Oswestry hospital's service for chronic pain sufferers 'too fragile' to continue
A chronic pain service at Oswestry's Orthopaedic Hospital is to cease in March due to new guidelines making it 'too fragile' to continue.
The service, which aims to reduce suffering and enhance quality of life, in addition to providing a reduction in the pain problem, will end on March 31 as a result of changes to provision.
It will impact 50 patients in Shropshire, however 400 will be hit in Mid and North Wales.
The changes in guidelines from the National Institute for Health and Care Excellence (NICE) have led to a reduction in patients being referred to the hospital, with an internal review finding the service is too fragile to continue safely as a result of operational and clinical challenges, which have resulted in a small clinical team delivering the service to all patients.
Mark Brandreth, chief executive of the Robert Jones and Agnes Hunt Orthopaedic Hospital, said: “This is not a decision we have taken lightly, and one we believe is necessary to ensure safe care for our patients.
“The service we currently offer is not as robust as we would like to see, due to its reliance on a very small team comprising of just one consultant and one specialist nurse.
“Changes to NICE recommendations on the treatment options we provide, and the impact on that has had on the way the service is commissioned as a result, mean that the number of patients being referred to the service has been falling. That has made it impossible to continue to provide a safe and efficient service.
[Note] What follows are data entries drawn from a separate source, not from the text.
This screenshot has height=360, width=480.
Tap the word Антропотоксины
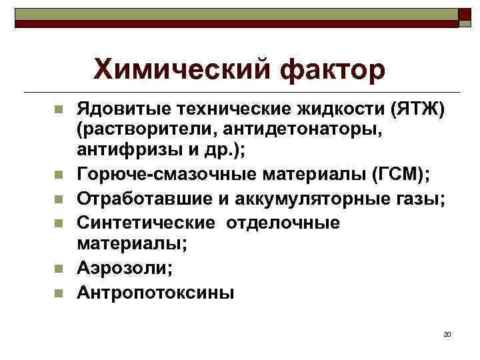pyautogui.click(x=156, y=292)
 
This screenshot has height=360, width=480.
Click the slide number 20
pyautogui.click(x=447, y=334)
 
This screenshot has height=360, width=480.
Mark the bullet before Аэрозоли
pyautogui.click(x=59, y=268)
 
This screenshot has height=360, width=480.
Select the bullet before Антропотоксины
pyautogui.click(x=59, y=292)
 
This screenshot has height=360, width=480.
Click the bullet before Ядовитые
pyautogui.click(x=59, y=109)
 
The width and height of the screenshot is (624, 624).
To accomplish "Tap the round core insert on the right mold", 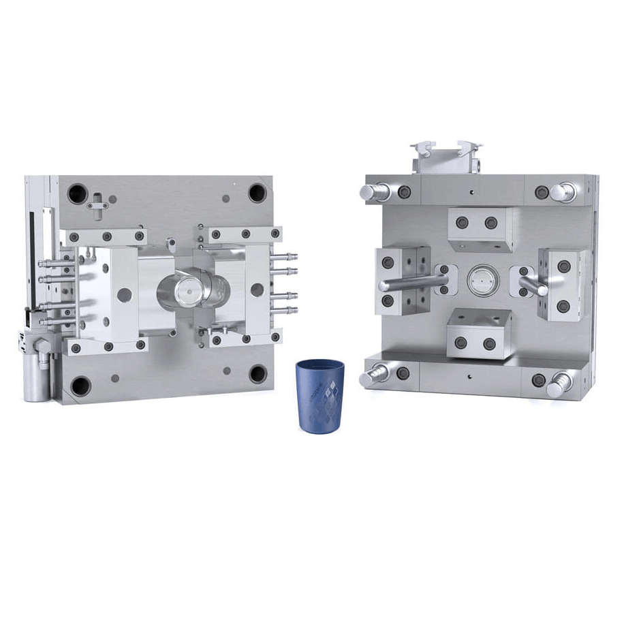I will click(x=481, y=279).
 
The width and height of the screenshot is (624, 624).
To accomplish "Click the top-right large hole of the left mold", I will click(x=257, y=192).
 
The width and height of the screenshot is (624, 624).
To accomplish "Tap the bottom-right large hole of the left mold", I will click(x=258, y=373).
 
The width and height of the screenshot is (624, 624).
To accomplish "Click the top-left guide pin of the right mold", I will click(x=373, y=191).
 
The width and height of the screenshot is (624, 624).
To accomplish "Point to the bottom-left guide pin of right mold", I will click(x=376, y=373).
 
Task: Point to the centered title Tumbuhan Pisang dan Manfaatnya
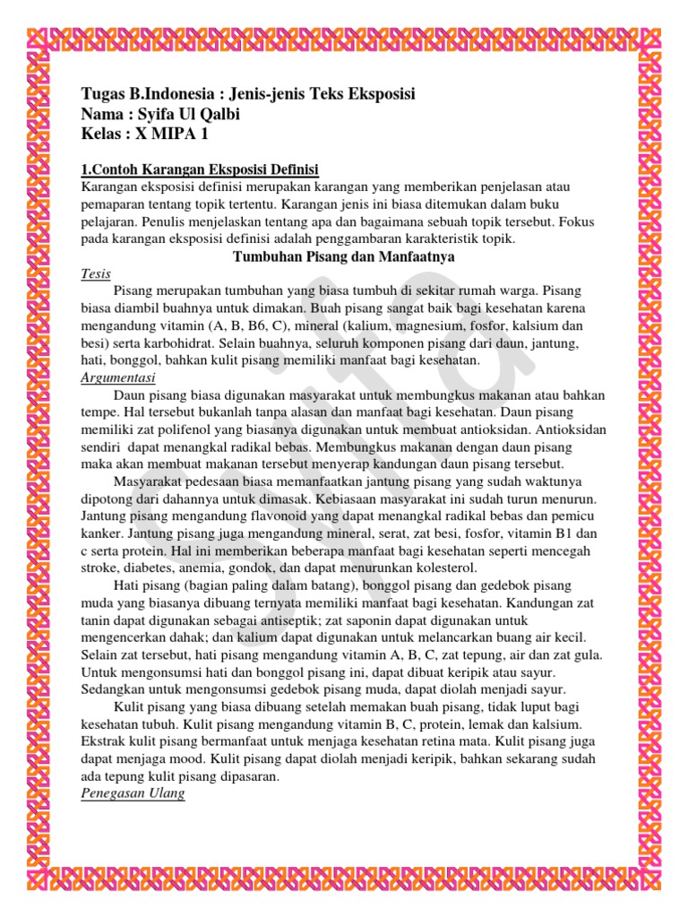point(343,257)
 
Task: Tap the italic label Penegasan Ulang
point(133,794)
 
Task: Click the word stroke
point(99,568)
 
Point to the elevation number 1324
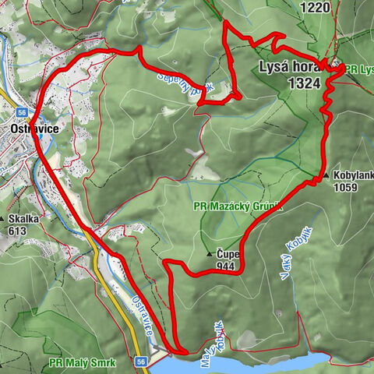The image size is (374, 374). click(304, 83)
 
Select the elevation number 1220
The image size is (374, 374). click(316, 8)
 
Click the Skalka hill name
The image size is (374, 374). click(23, 219)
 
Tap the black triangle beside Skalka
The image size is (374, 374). click(4, 220)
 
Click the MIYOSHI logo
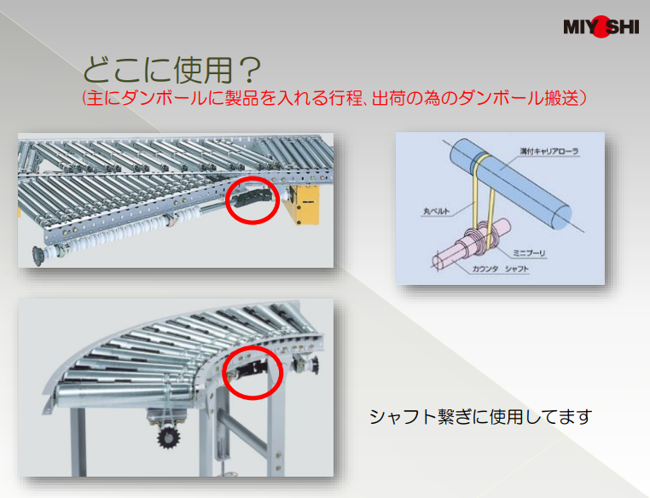click(x=601, y=27)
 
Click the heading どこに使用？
click(x=172, y=70)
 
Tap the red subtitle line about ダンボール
click(x=334, y=98)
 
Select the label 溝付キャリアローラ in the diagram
click(x=549, y=152)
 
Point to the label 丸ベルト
click(x=436, y=211)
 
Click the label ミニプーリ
click(x=529, y=252)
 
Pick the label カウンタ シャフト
click(x=501, y=269)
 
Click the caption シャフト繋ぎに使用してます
click(x=480, y=416)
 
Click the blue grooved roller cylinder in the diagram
click(x=510, y=182)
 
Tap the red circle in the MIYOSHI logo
click(x=601, y=27)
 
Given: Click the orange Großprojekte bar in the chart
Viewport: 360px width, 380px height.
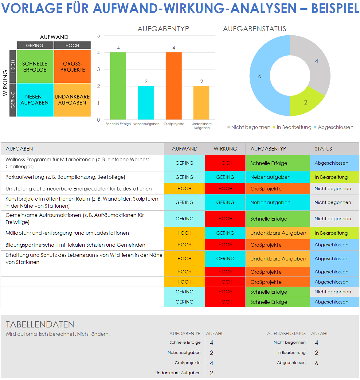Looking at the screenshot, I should (x=174, y=86).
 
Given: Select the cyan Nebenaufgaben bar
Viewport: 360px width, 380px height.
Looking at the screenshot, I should (x=146, y=103).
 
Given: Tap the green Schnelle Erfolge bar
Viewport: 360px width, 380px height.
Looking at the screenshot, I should (x=118, y=86).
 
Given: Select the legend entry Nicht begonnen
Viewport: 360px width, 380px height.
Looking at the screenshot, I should (x=251, y=127).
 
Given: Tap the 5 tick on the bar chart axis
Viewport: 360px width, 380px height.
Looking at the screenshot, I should (x=99, y=36).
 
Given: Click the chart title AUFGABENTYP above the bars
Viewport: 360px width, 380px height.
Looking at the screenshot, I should (x=163, y=29).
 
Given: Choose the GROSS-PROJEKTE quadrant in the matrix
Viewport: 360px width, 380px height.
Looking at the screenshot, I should (x=72, y=67).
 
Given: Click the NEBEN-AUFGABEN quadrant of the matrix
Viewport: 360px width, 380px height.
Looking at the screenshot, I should (x=35, y=100).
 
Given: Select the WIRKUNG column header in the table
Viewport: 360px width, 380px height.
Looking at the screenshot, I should (x=225, y=149).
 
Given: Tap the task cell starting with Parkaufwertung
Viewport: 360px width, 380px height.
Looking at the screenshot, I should (x=65, y=177).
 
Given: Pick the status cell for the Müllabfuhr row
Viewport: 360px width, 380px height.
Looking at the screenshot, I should (x=334, y=233).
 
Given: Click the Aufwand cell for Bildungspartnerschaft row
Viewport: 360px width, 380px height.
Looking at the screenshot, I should (x=184, y=245).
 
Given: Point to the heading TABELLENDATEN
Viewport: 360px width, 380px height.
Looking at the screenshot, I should (x=40, y=324).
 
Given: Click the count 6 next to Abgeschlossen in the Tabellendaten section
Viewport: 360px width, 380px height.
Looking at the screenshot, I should (x=317, y=363).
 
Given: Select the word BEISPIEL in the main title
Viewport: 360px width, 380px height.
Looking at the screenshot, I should (x=335, y=8).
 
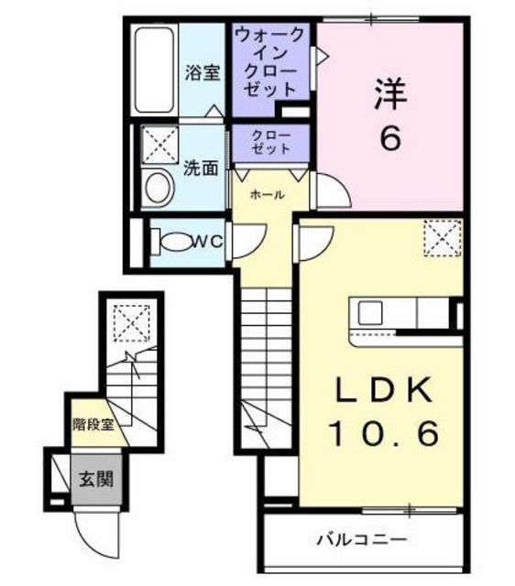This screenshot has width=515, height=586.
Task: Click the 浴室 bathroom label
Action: point(203,73)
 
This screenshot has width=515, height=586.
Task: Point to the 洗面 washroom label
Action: point(203,168)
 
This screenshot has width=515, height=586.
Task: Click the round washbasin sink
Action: point(159,189)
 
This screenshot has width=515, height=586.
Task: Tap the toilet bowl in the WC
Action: point(170,241)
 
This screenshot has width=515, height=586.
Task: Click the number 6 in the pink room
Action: point(389,139)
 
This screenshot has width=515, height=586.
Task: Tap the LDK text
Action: point(378,391)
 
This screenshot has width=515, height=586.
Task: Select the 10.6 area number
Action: point(378,431)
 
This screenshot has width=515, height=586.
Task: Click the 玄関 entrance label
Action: point(94,479)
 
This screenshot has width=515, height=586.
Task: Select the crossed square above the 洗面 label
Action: point(160,144)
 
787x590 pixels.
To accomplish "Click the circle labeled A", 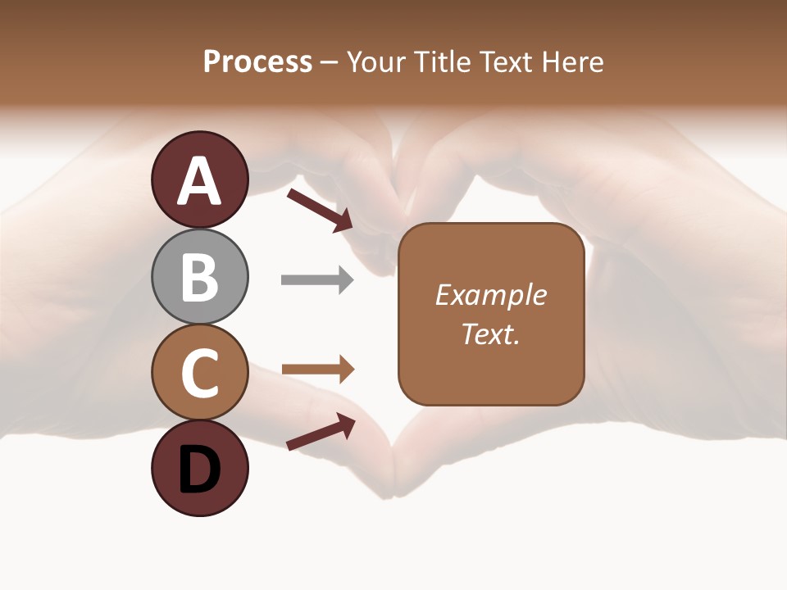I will tap(200, 179).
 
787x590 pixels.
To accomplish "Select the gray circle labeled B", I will tap(200, 276).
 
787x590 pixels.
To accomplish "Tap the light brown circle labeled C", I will tap(200, 373).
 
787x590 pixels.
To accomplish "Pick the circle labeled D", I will tap(200, 469).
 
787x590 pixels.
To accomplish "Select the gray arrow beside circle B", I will tap(317, 280).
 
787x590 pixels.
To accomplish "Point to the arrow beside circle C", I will tap(317, 370).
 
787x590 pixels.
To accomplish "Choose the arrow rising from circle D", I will tap(321, 432).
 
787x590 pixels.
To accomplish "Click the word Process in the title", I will tap(257, 61).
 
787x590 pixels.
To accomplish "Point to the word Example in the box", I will tap(490, 295).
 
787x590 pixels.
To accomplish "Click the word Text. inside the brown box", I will tap(490, 334).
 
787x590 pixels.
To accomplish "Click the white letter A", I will tap(200, 180).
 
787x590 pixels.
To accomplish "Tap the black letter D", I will tap(200, 470).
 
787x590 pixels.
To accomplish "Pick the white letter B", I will tap(200, 277).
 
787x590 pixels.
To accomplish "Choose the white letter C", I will tap(200, 374).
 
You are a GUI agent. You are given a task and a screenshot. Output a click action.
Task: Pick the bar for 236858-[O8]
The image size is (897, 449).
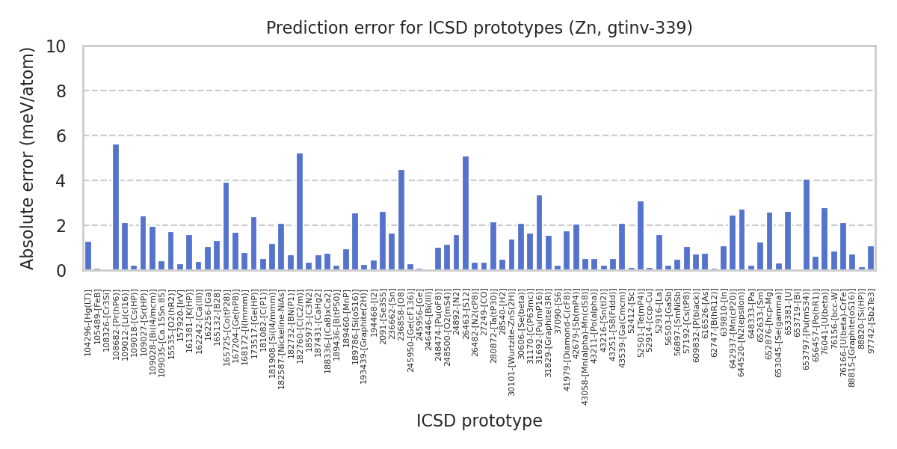401,220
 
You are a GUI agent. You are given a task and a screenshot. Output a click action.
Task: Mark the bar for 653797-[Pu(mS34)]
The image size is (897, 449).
807,224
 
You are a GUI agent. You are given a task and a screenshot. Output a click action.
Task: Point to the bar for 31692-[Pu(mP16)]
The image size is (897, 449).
539,233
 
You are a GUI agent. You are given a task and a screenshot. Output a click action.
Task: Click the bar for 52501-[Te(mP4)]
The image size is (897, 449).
641,236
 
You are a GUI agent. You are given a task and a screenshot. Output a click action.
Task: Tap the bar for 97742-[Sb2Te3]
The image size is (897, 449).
871,258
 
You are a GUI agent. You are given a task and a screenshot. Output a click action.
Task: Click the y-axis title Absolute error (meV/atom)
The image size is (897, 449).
28,158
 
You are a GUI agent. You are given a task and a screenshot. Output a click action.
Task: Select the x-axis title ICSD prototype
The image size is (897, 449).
479,421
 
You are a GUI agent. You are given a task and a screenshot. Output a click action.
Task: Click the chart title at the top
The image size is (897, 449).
479,28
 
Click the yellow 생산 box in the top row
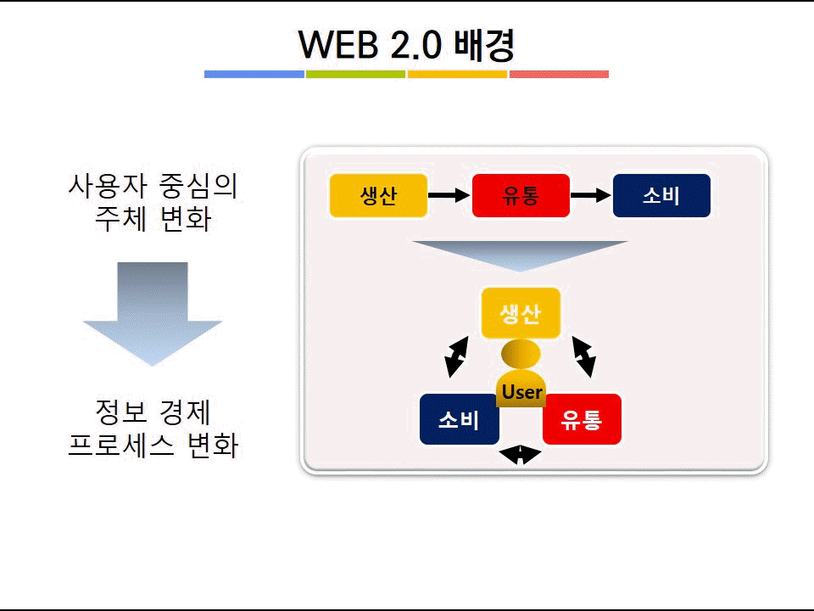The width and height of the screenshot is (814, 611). click(x=378, y=195)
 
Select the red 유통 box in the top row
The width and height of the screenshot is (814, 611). click(x=521, y=195)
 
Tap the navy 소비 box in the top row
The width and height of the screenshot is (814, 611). click(x=661, y=195)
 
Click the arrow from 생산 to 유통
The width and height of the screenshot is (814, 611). click(x=449, y=195)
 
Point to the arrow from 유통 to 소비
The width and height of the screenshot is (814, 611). click(x=591, y=195)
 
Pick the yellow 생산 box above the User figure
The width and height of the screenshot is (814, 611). click(x=521, y=313)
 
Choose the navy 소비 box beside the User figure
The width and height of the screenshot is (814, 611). click(x=460, y=418)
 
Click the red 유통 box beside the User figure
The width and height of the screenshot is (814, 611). click(x=582, y=418)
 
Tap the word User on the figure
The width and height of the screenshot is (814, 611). click(x=521, y=392)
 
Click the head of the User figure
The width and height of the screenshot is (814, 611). click(x=521, y=354)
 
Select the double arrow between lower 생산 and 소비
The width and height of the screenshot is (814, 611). click(x=457, y=357)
“We are writing to every patient who will be affected by this, and we are working with the local CCGs and health boards to ensure patients are transferred safely to an alternative provider.”
Dr Julie Davies of NHS Shropshire CCG said safety of the patients was paramount.
Health campaigner and Newtown councillor Joy Jones has been contacted by residents in her area who are distressed regarding the closure.
She said: "I spoke to a resident who has been left feeling completely devastated. This service is extremely important to patients that need it.
"If you are living in constant pain it is so important that help and support is easily available.
"Without this service it will have an affect on people's wellbeing and health. It could push extra pressures on the already strained GPs services as people turn to them for the help they need.
"The government needs to ensure that important services are properly funded as this is a service that helps people cope with terrible pain and in some circumstances continue with there daily lives."